Segment Start: DATA SUPPLIED
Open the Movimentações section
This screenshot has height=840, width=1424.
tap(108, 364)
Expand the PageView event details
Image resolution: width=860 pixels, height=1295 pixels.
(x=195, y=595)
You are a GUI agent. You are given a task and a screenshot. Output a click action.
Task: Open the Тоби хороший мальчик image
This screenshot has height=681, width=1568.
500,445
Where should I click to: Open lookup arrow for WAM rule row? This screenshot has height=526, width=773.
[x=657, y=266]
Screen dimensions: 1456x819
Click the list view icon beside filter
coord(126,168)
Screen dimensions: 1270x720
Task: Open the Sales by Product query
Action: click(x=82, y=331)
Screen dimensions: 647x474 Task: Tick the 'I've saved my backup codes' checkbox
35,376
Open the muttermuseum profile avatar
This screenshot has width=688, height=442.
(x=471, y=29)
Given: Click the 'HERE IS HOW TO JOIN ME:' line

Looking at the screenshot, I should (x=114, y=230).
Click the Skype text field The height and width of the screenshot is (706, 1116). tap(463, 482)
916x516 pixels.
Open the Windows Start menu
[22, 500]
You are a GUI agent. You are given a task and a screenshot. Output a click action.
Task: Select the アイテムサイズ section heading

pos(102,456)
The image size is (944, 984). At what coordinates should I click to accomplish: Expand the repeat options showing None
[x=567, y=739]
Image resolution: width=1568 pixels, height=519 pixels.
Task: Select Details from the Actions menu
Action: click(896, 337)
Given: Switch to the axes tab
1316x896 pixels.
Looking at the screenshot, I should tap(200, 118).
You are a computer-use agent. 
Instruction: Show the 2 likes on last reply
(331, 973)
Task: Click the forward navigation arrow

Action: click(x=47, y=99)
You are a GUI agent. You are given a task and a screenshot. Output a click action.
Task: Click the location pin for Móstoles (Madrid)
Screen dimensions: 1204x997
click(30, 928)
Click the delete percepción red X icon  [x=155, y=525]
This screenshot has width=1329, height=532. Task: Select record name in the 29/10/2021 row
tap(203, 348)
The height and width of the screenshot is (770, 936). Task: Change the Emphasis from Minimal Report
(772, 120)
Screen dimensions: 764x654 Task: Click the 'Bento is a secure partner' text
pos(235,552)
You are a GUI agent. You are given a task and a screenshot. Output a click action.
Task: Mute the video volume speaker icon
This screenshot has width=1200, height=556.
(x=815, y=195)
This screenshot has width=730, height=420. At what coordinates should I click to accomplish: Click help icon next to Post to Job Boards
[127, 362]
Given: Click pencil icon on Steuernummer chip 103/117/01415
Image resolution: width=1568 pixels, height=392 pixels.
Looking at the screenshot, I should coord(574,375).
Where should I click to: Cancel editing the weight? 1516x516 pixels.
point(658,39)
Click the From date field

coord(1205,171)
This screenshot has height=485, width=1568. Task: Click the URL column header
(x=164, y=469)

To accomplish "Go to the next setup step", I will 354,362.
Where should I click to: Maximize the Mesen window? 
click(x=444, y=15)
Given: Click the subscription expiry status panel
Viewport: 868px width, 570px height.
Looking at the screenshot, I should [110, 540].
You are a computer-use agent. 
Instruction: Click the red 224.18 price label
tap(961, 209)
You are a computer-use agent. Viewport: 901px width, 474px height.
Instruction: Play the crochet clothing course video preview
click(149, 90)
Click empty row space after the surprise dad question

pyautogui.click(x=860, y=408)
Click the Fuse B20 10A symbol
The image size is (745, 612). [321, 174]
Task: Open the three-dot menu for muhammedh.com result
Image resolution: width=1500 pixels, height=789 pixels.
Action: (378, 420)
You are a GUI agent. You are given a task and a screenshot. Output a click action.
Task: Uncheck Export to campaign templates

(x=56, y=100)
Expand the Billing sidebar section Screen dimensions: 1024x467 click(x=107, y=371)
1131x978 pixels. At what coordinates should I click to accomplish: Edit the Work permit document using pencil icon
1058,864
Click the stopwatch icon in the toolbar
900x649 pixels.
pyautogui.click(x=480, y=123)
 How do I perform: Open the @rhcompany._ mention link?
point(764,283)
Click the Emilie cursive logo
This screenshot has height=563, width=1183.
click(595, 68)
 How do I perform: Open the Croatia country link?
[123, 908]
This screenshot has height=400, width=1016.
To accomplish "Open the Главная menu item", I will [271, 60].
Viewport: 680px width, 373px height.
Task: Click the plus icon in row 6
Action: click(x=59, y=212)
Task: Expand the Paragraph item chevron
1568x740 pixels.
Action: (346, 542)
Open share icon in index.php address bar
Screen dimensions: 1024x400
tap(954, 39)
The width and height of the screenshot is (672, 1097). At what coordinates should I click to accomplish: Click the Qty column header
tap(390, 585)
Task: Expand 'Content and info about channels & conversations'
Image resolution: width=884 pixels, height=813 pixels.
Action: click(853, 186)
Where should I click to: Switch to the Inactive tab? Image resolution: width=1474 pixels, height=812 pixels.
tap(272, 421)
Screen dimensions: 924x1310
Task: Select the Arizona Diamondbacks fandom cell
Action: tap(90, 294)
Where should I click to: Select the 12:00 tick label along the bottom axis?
Segment End: DATA SUPPLIED
• **ABOUT THIS TASK**
Output the listing exactly. Leave no line out.

• **TASK SOLUTION**
Open the Movimentações section
This screenshot has height=840, width=1424.
tap(108, 364)
Expand the PageView event details
Image resolution: width=860 pixels, height=1295 pixels.
(x=195, y=595)
You are a GUI agent. You are given a task and a screenshot. Output a click action.
Task: Open the Тоби хороший мальчик image
This screenshot has height=681, width=1568.
500,445
Where should I click to: Open lookup arrow for WAM rule row? This screenshot has height=526, width=773.
[x=657, y=266]
Screen dimensions: 1456x819
Click the list view icon beside filter
coord(126,168)
Screen dimensions: 1270x720
Task: Open the Sales by Product query
Action: click(x=82, y=331)
Screen dimensions: 647x474 Task: Tick the 'I've saved my backup codes' checkbox
35,376
Open the muttermuseum profile avatar
This screenshot has width=688, height=442.
(x=471, y=29)
Given: Click the 'HERE IS HOW TO JOIN ME:' line

Looking at the screenshot, I should (x=114, y=230).
Click the Skype text field The height and width of the screenshot is (706, 1116). tap(463, 482)
916x516 pixels.
Open the Windows Start menu
[22, 500]
You are a GUI agent. You are given a task and a screenshot. Output a click action.
Task: Select the アイテムサイズ section heading

pos(102,456)
The image size is (944, 984). At what coordinates should I click to accomplish: Expand the repeat options showing None
[x=567, y=739]
Image resolution: width=1568 pixels, height=519 pixels.
Task: Select Details from the Actions menu
Action: click(896, 337)
Given: Switch to the axes tab
1316x896 pixels.
Looking at the screenshot, I should tap(200, 118).
You are a computer-use agent. 
Instruction: Show the 2 likes on last reply
(331, 973)
Task: Click the forward navigation arrow

Action: click(x=47, y=99)
You are a GUI agent. You are given a task and a screenshot. Output a click action.
Task: Click the location pin for Móstoles (Madrid)
Screen dimensions: 1204x997
click(30, 928)
Click the delete percepción red X icon  [x=155, y=525]
This screenshot has width=1329, height=532. Task: Select record name in the 29/10/2021 row
tap(203, 348)
The height and width of the screenshot is (770, 936). Task: Change the Emphasis from Minimal Report
(772, 120)
Screen dimensions: 764x654 Task: Click the 'Bento is a secure partner' text
pos(235,552)
You are a GUI agent. You are given a task and a screenshot. Output a click action.
Task: Mute the video volume speaker icon
This screenshot has width=1200, height=556.
(x=815, y=195)
This screenshot has width=730, height=420. At what coordinates should I click to accomplish: Click help icon next to Post to Job Boards
[127, 362]
Given: Click pencil icon on Steuernummer chip 103/117/01415
Image resolution: width=1568 pixels, height=392 pixels.
Looking at the screenshot, I should coord(574,375).
Where should I click to: Cancel editing the weight? 1516x516 pixels.
point(658,39)
Click the From date field

coord(1205,171)
This screenshot has height=485, width=1568. Task: Click the URL column header
(x=164, y=469)

To accomplish "Go to the next setup step", I will 354,362.
Where should I click to: Maximize the Mesen window? 
click(x=444, y=15)
Given: Click the subscription expiry status panel
Viewport: 868px width, 570px height.
Looking at the screenshot, I should [110, 540].
You are a computer-use agent. 
Instruction: Click the red 224.18 price label
tap(961, 209)
You are a computer-use agent. Viewport: 901px width, 474px height.
Instruction: Play the crochet clothing course video preview
click(149, 90)
Click empty row space after the surprise dad question

pyautogui.click(x=860, y=408)
Click the Fuse B20 10A symbol
The image size is (745, 612). [321, 174]
Task: Open the three-dot menu for muhammedh.com result
Image resolution: width=1500 pixels, height=789 pixels.
Action: (378, 420)
You are a GUI agent. You are given a task and a screenshot. Output a click action.
Task: Uncheck Export to campaign templates

(x=56, y=100)
Expand the Billing sidebar section Screen dimensions: 1024x467 click(x=107, y=371)
1131x978 pixels. At what coordinates should I click to accomplish: Edit the Work permit document using pencil icon
1058,864
Click the stopwatch icon in the toolbar
900x649 pixels.
pyautogui.click(x=480, y=123)
 How do I perform: Open the @rhcompany._ mention link?
point(764,283)
Click the Emilie cursive logo
This screenshot has height=563, width=1183.
click(595, 68)
 How do I perform: Open the Croatia country link?
[123, 908]
This screenshot has height=400, width=1016.
To accomplish "Open the Главная menu item", I will [271, 60].
Viewport: 680px width, 373px height.
Task: Click the plus icon in row 6
Action: click(x=59, y=212)
Task: Expand the Paragraph item chevron
1568x740 pixels.
Action: (346, 542)
Open share icon in index.php address bar
Screen dimensions: 1024x400
tap(954, 39)
The width and height of the screenshot is (672, 1097). At what coordinates should I click to accomplish: Click the Qty column header
tap(390, 585)
Task: Expand 'Content and info about channels & conversations'
Image resolution: width=884 pixels, height=813 pixels.
Action: click(853, 186)
Where should I click to: Switch to the Inactive tab? Image resolution: width=1474 pixels, height=812 pixels.
tap(272, 421)
Screen dimensions: 924x1310
Task: Select the Arizona Diamondbacks fandom cell
Action: tap(90, 294)
Where should I click to: Select the 12:00 tick label along the bottom axis?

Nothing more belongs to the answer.